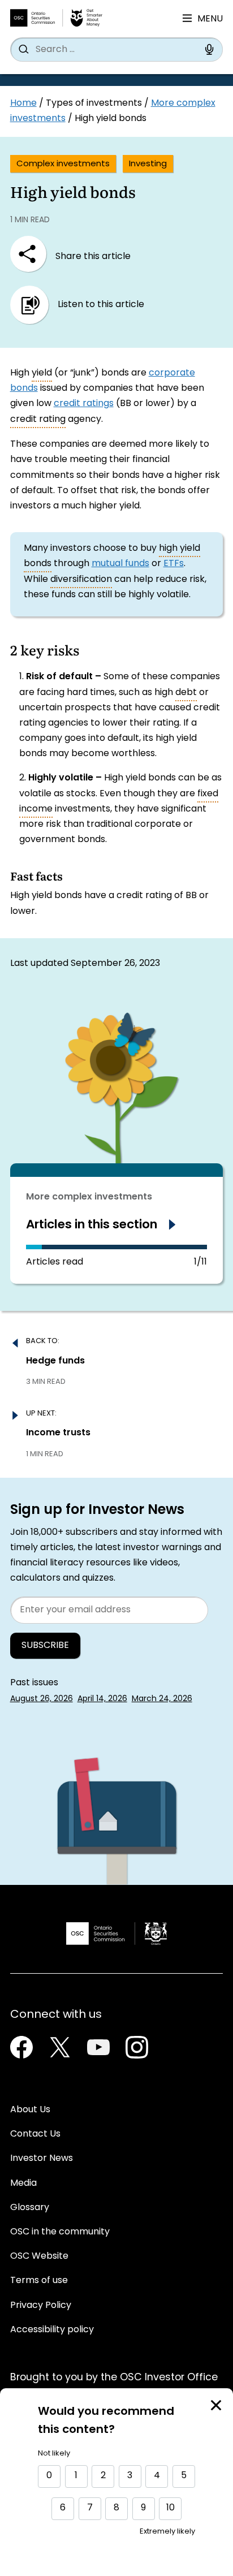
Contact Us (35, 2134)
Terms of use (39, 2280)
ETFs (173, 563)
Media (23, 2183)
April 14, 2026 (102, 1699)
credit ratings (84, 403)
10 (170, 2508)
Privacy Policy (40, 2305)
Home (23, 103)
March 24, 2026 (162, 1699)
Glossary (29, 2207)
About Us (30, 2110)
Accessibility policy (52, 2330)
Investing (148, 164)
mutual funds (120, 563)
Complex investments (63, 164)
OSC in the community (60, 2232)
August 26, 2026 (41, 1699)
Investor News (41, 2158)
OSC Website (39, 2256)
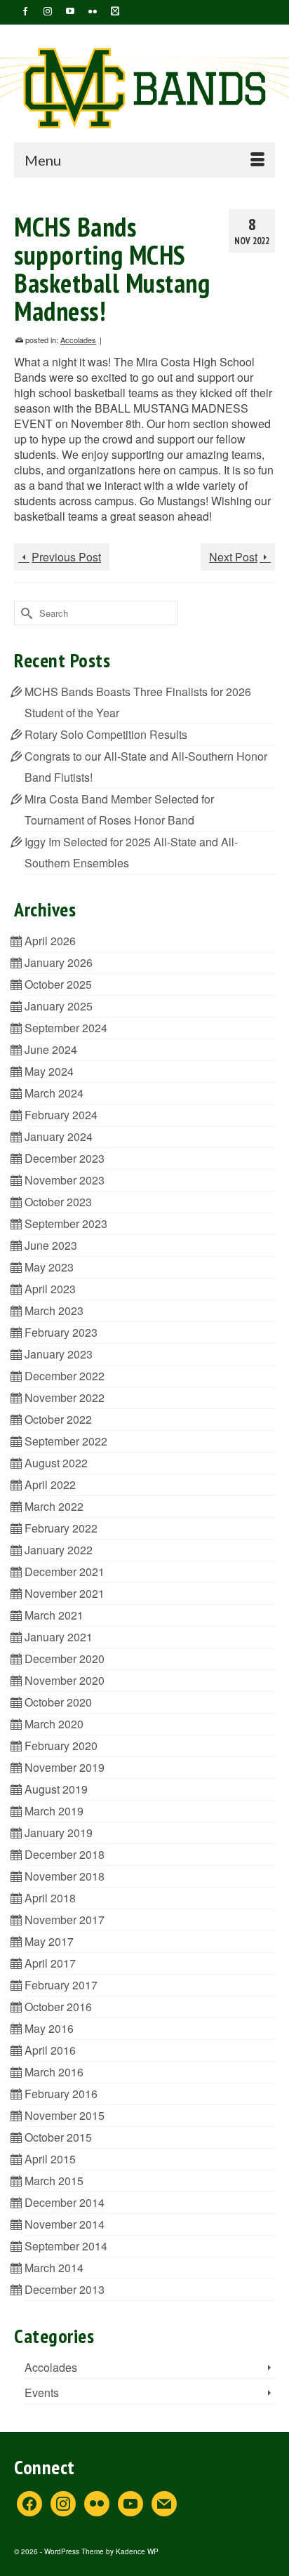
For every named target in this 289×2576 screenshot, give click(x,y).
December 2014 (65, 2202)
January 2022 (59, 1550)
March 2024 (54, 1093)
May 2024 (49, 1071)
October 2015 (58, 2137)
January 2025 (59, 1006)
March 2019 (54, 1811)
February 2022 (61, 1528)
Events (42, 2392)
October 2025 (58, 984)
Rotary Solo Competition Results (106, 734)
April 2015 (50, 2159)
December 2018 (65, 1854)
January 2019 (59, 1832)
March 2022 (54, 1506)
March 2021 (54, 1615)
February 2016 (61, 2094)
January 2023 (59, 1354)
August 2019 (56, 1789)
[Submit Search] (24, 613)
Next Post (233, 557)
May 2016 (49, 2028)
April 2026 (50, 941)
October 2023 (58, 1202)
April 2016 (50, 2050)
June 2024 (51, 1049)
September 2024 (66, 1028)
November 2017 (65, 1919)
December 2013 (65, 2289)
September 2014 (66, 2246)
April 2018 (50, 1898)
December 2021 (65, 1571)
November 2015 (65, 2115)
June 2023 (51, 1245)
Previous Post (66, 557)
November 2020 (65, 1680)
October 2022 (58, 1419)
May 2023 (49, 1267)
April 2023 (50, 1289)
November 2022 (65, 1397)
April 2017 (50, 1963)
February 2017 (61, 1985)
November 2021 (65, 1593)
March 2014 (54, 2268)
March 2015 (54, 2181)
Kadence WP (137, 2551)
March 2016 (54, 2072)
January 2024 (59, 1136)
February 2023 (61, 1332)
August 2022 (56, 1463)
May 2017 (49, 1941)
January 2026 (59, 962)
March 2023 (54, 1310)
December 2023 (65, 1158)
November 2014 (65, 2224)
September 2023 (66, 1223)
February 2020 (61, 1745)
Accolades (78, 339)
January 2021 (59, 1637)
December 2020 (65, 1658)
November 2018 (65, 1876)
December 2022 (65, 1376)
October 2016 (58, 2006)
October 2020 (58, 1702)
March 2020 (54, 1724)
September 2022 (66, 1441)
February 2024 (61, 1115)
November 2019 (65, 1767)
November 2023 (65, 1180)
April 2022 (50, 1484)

**WHAT IS BEING ASKED:**
From the line containing "September 2022 (66, 1441)" to the final line above, output everything. Change nothing and add nothing.

**EXERCISE RESULT:**
September 2022 (66, 1441)
February 2024 (61, 1115)
November 2019 (65, 1767)
November 2023 (65, 1180)
April 2022 (50, 1484)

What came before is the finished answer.